**EXTRACT TO READ:**
========

Our MMTA Charity, Friends of Mufulira (FOM), arises out of The Minor Metals Trade Association’s wish to publicly recognize the communities in developing countries upon which we all depend for the supply of metals.
Mufulira, on the copperbelt in Zambia, offered itself via the personal links that some members of the MMTA had with this town. Other regions and places could have been chosen, but in Mufulira we were able to build on links already established in the mind of our community and it was also felt that concentrating resources on one place would have the greatest beneficial impact. Mufulira is therefore a symbol for all mining towns that lie at the start of the long supply chain that brings metals out of the ground to start their long journey towards their final and, sometimes astonishing, applications.

========

**DATA SHOWN:**
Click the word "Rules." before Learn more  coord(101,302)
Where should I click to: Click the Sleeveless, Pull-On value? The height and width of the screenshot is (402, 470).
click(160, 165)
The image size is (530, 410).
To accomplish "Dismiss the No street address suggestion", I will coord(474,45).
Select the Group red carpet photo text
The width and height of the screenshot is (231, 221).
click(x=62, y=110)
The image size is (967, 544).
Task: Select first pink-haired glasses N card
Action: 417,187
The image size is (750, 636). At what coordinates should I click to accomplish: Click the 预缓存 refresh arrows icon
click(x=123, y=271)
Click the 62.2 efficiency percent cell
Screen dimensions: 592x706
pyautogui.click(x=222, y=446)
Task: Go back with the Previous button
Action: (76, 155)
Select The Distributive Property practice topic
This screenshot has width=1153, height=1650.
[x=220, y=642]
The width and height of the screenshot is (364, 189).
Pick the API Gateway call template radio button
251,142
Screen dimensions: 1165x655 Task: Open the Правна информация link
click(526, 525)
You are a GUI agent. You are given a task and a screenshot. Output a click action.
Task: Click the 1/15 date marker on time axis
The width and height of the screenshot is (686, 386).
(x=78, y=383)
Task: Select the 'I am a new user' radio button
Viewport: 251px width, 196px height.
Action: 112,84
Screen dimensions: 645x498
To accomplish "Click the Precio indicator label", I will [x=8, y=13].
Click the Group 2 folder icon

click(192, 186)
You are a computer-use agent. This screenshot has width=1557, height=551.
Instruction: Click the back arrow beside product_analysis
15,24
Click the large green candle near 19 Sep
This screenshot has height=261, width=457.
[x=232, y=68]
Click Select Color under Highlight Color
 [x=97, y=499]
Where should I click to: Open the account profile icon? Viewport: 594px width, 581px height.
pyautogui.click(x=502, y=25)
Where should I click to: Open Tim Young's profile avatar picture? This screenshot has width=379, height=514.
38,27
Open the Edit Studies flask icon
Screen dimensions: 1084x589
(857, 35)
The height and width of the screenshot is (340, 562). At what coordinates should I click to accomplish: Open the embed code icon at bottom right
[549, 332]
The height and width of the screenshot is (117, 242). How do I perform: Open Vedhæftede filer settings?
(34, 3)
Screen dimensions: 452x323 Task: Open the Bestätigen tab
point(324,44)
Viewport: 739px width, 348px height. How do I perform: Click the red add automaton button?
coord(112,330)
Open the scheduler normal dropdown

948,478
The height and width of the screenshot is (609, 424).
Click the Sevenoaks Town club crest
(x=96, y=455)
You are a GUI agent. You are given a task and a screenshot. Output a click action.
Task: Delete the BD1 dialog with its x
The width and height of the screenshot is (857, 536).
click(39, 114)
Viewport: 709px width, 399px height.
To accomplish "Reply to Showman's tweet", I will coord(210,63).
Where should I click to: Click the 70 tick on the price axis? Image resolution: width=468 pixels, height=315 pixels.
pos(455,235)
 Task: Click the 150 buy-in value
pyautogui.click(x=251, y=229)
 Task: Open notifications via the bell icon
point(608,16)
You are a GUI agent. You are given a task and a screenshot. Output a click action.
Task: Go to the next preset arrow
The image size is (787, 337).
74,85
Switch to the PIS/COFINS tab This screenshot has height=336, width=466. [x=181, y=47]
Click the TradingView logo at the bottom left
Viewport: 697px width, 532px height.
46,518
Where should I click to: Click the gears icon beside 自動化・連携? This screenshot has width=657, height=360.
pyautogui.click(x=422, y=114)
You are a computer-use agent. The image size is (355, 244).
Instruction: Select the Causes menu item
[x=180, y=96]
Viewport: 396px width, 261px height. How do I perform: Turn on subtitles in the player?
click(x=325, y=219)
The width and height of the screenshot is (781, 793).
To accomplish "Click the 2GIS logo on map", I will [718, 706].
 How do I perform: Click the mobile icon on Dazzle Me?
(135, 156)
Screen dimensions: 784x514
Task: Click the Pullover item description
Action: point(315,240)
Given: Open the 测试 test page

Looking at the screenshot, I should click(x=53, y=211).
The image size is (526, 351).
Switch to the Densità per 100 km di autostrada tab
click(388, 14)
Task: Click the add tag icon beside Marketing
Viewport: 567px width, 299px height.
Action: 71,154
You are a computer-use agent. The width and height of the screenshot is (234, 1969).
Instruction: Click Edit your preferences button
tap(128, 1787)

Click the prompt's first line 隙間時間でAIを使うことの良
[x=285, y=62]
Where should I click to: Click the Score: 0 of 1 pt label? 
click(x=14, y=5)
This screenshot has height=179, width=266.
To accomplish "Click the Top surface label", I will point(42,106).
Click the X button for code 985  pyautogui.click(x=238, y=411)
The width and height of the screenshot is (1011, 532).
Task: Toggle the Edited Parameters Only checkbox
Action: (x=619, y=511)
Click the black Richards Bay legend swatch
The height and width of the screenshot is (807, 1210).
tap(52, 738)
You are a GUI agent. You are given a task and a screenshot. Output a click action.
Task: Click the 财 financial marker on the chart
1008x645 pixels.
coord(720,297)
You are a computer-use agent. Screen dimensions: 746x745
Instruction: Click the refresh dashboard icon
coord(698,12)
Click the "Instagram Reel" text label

========

**WHAT YOU NEED TO DO:**
1. Duplicate the part of the Friends of Mufulira text that starts at "Mufulira, on the" and ends at "sometimes astonishing, applications.".
2. List every reason the Friends of Mufulira text gives for choosing Mufulira.
3. According to the Friends of Mufulira text, what is Mufulira a symbol for?

**ANSWERS:**
1.
Mufulira, on the copperbelt in Zambia, offered itself via the personal links that some members of the MMTA had with this town. Other regions and places could have been chosen, but in Mufulira we were able to build on links already established in the mind of our community and it was also felt that concentrating resources on one place would have the greatest beneficial impact. Mufulira is therefore a symbol for all mining towns that lie at the start of the long supply chain that brings metals out of the ground to start their long journey towards their final and, sometimes astonishing, applications.

2.
- The personal links that some members of the MMTA had with the town
- The chance to build on links already established in the mind of the community
- The view that concentrating resources on one place would have the greatest beneficial impact

3. All mining towns that lie at the start of the long supply chain that brings metals out of the ground.